■ **DATA FOR ANALYSIS**:
══════════
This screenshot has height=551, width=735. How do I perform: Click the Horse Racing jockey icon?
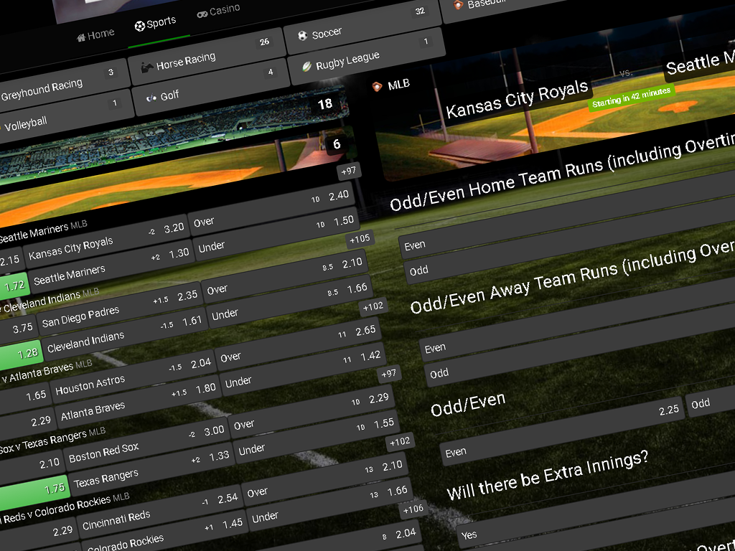[146, 67]
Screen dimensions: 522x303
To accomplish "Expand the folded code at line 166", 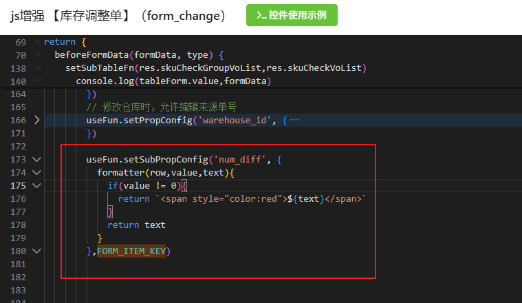I will [36, 120].
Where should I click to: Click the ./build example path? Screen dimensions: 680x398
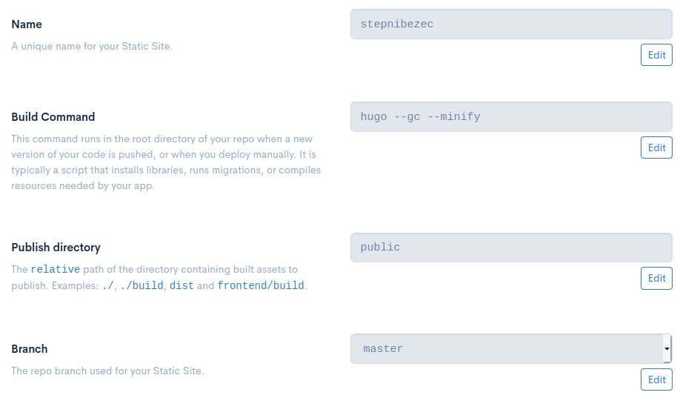tap(141, 285)
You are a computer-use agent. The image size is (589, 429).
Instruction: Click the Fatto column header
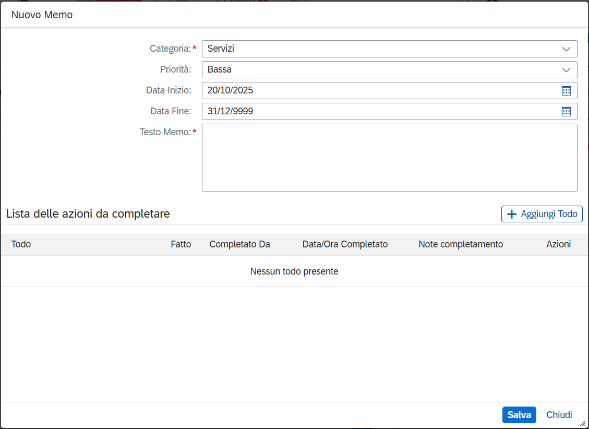(181, 244)
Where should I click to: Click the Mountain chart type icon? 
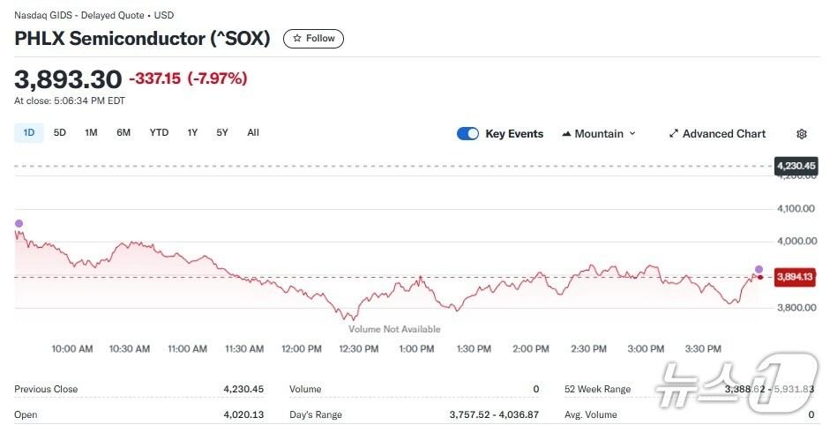coord(566,134)
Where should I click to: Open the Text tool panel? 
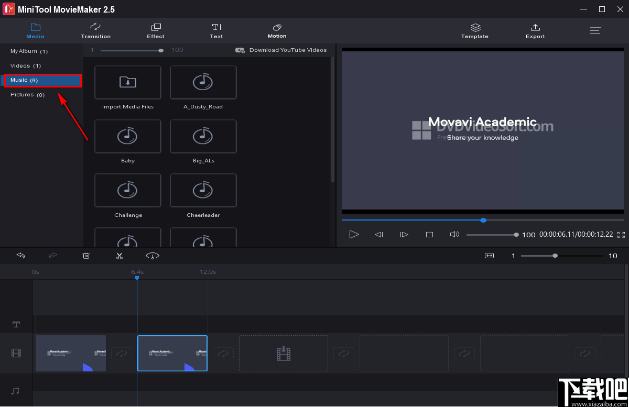click(x=216, y=30)
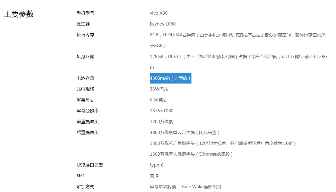Viewport: 336px width, 192px height.
Task: Click the NFC row label
Action: click(81, 176)
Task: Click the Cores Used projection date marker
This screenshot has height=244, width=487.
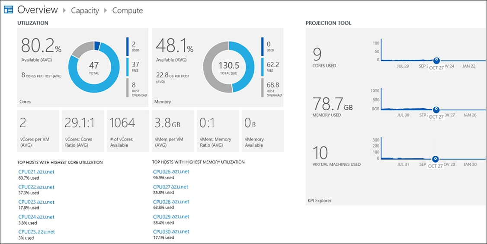Action: (436, 60)
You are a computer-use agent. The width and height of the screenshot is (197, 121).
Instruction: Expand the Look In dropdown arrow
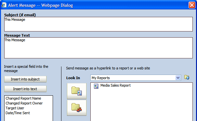point(178,78)
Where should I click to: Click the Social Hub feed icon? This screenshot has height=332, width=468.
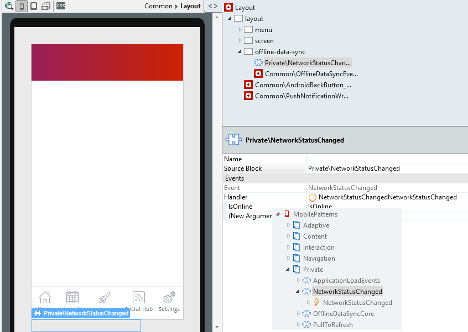pyautogui.click(x=139, y=298)
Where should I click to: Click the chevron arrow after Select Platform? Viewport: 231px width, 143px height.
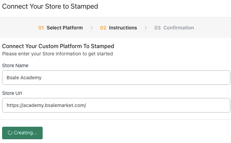(x=92, y=28)
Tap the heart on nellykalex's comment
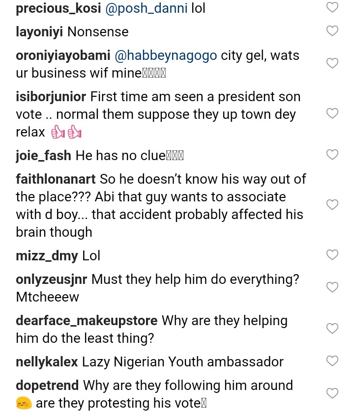This screenshot has width=354, height=416. pos(332,361)
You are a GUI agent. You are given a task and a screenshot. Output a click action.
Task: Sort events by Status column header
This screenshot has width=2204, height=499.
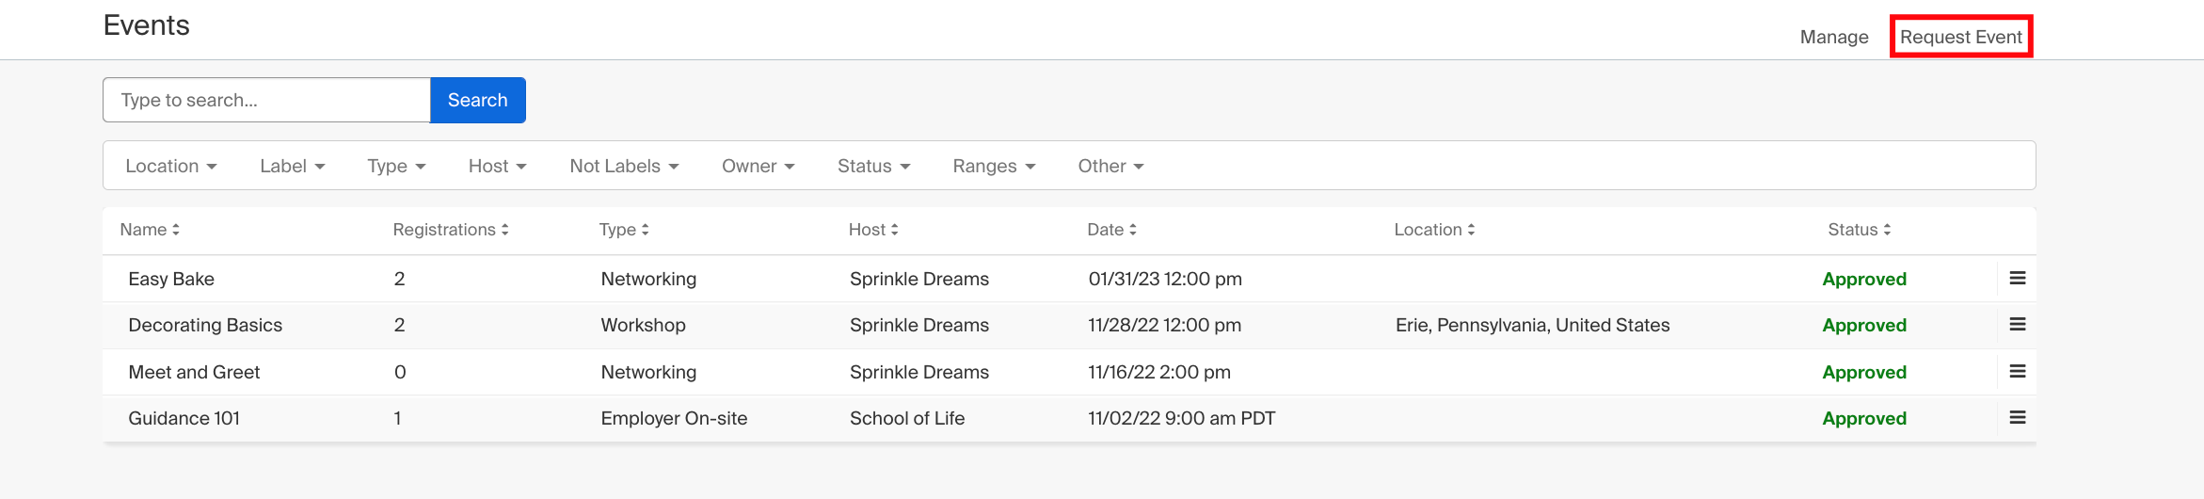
══════════
■ **WHAT THE TASK REQUIRES**: Exclude every picture, then return precisely the lines that run from the line containing "Task: Sort events by Status column header" through the end of the entries above.

■ **RESPONSE BELOW**:
Task: Sort events by Status column header
This screenshot has width=2204, height=499.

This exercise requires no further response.